Merrill está preocupado se os adolescentes conseguirão realmente fazer a transição de bots online para amigos da vida real. “Pode ser muito difícil deixar isso [AI] relacionamento e depois ir pessoalmente, cara a cara e tentar interagir com alguém exatamente da mesma maneira”, disse ele. Se essas interações na vida real derem errado, Merrill teme que isso desencoraje os usuários jovens de buscar relacionamentos com seus pares, criando um ciclo mortal baseado em IA para interações sociais. “Os jovens poderiam ser atraídos de volta à IA, construir ainda mais relacionamentos [with it]e então afeta ainda mais negativamente a forma como eles percebem a interação face a face ou pessoalmente”, acrescentou.

É claro que algumas destas preocupações e questões podem parecer familiares simplesmente porque o são.

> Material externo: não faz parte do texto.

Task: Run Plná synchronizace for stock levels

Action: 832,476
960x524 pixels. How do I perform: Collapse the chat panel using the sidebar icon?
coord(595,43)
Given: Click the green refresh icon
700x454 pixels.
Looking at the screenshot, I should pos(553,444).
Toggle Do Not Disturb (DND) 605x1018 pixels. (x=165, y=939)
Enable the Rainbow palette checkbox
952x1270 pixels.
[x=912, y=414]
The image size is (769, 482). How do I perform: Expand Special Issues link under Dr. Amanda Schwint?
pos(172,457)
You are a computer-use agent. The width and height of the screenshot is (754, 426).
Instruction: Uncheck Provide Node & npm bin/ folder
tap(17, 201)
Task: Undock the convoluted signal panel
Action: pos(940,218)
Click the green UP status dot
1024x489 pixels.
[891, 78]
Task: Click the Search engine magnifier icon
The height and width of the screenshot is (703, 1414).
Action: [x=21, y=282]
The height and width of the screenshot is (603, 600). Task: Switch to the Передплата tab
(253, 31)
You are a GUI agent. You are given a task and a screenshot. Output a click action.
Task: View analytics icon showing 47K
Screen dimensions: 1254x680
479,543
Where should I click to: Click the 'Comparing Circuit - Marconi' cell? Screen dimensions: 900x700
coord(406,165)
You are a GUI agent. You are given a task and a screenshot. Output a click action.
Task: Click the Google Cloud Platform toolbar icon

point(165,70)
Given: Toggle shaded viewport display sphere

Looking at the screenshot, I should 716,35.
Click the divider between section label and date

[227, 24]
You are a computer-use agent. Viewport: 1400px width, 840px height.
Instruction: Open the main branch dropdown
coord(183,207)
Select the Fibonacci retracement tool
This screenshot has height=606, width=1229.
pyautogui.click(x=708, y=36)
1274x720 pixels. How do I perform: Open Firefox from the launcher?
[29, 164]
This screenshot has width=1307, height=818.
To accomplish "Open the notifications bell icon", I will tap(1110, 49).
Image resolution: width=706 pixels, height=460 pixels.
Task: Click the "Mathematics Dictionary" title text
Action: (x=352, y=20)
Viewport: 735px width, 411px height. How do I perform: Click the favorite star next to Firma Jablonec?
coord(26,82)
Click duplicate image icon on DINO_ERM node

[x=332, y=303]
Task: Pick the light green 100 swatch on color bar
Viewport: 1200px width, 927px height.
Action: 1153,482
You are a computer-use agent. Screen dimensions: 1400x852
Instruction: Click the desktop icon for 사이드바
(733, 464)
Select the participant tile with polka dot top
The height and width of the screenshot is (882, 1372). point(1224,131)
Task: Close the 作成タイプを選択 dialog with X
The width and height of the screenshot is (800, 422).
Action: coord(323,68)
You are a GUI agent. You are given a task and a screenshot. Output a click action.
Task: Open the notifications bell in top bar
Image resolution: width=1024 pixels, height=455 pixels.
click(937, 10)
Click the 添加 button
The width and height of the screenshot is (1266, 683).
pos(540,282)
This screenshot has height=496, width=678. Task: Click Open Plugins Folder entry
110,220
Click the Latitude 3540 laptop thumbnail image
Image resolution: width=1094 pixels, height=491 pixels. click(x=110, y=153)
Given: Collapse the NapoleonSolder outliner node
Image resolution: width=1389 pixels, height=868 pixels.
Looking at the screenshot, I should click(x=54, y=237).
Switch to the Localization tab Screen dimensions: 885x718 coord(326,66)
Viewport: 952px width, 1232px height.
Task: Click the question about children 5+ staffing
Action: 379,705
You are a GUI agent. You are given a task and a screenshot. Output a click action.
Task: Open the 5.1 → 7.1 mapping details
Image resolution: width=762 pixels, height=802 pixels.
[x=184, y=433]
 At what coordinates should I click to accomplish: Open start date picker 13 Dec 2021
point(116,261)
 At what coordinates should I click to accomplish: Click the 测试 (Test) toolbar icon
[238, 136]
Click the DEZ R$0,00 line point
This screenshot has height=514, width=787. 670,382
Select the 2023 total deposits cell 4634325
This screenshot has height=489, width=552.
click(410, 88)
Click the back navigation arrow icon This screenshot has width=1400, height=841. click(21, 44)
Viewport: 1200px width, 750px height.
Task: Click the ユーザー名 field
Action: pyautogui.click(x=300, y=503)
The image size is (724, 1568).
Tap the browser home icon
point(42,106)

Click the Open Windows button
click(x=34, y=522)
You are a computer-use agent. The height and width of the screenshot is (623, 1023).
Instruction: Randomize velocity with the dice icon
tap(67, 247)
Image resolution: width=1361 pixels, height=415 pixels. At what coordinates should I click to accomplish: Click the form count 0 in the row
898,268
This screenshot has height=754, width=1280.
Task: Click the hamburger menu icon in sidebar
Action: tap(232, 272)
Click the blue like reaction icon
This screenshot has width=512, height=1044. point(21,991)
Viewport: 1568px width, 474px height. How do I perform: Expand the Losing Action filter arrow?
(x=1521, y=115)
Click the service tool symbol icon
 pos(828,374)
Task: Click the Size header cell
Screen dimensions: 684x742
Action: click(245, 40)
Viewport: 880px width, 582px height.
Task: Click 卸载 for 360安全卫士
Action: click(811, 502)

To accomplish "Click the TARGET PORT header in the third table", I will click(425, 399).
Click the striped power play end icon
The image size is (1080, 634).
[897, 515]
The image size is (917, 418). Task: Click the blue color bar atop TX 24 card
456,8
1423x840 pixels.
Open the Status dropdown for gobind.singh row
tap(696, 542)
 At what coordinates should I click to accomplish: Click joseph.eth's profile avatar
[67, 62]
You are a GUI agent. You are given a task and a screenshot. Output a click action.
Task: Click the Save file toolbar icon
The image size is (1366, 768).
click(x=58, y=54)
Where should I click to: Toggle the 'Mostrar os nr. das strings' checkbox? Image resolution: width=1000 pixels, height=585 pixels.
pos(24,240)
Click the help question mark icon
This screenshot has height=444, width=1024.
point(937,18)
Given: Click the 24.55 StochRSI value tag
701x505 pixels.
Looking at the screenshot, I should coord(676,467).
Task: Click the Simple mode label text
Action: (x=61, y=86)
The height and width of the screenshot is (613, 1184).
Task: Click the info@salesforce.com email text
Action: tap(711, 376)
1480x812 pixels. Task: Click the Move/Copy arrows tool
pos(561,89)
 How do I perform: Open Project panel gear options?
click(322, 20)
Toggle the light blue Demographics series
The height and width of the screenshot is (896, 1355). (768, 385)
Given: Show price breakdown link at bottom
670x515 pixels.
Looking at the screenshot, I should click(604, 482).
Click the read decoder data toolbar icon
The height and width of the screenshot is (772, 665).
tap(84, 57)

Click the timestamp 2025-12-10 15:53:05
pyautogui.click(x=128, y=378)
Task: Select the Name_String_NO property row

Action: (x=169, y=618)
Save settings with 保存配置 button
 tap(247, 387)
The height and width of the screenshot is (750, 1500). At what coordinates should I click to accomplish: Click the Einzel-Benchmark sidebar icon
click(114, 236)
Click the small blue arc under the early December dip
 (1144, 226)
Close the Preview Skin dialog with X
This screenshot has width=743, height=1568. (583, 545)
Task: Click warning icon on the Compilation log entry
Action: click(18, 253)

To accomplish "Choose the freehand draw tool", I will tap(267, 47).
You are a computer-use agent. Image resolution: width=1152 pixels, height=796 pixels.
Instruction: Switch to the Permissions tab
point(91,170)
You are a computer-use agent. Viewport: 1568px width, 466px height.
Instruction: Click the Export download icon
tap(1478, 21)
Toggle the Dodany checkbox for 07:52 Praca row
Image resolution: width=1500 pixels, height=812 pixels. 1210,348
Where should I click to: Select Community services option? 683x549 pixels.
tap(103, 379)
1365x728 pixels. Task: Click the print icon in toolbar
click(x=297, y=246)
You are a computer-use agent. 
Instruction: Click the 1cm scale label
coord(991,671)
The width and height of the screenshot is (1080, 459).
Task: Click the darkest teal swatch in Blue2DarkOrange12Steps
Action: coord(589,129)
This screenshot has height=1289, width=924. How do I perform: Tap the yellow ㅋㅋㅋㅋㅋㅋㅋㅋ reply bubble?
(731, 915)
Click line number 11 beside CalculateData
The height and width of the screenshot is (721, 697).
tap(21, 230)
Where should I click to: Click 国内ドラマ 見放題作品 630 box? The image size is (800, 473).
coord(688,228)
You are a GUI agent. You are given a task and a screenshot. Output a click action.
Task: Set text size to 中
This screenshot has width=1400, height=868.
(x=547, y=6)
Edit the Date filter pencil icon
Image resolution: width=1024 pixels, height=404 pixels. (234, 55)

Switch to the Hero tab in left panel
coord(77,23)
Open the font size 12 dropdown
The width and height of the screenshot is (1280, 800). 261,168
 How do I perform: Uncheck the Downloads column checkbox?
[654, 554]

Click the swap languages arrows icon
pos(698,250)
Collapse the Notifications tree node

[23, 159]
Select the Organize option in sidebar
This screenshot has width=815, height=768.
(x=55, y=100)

Os adolescentes que têm conversas bobas com chatbots não são tão diferentes daqueles que uma vez lançaram abusos contra o Smarter Child da AOL. As adolescentes buscando relacionamentos com chatbots baseados em Tom Riddle ou Harry Styles ou mesmo namorados agressivos com temática da Máfia provavelmente estariam no Tumblr ou escrevendo fanfics há 10 anos. Embora parte da cultura em torno do Character.AI seja preocupante, ela também imita a atividade na Internet das gerações anteriores que, na maior parte, se saíram bem.

O psicólogo ajudou Aaron em uma fase difícil

Merrill comparou o ato de interagir com chatbots ao login em uma sala de chat anônima há 20 anos: arriscado se usado incorretamente, mas geralmente bom, desde que os jovens os abordem com cautela. “É muito semelhante àquela experiência em que você realmente não sabe quem é a pessoa do outro lado”, disse ele. “Desde que eles estejam de acordo em saber que o que acontece aqui neste espaço online pode não ser traduzido diretamente pessoalmente, então acho que está tudo bem.”

Aaron, que agora mudou de escola e fez um novo amigo, acha que muitos de seus colegas se beneficiariam com o uso de plataformas como Character.AI. Na verdade, ele acredita que se todos tentassem usar chatbots, o mundo poderia ser um lugar melhor – ou pelo menos mais interessante. “Muita gente da minha idade segue os amigos e não tem muito o que conversar. Geralmente são fofocas ou piadas repetidas que viram online”, explicou Aaron. “Character.AI pode realmente ajudar as pessoas a se descobrirem.”

Aaron credita ao bot psicólogo por ajudá-lo em uma fase difícil. Mas a verdadeira alegria do Character.AI vem de ter um espaço seguro onde ele pode brincar ou experimentar sem se sentir julgado. Ele acredita que é algo de que a maioria dos adolescentes se beneficiaria. “Se todos pudessem aprender que não há problema em expressar o que sentem”, disse Aaron, “então acho que os adolescentes não ficariam tão deprimidos”.

“Eu definitivamente prefiro conversar com pessoas na vida real”, acrescentou.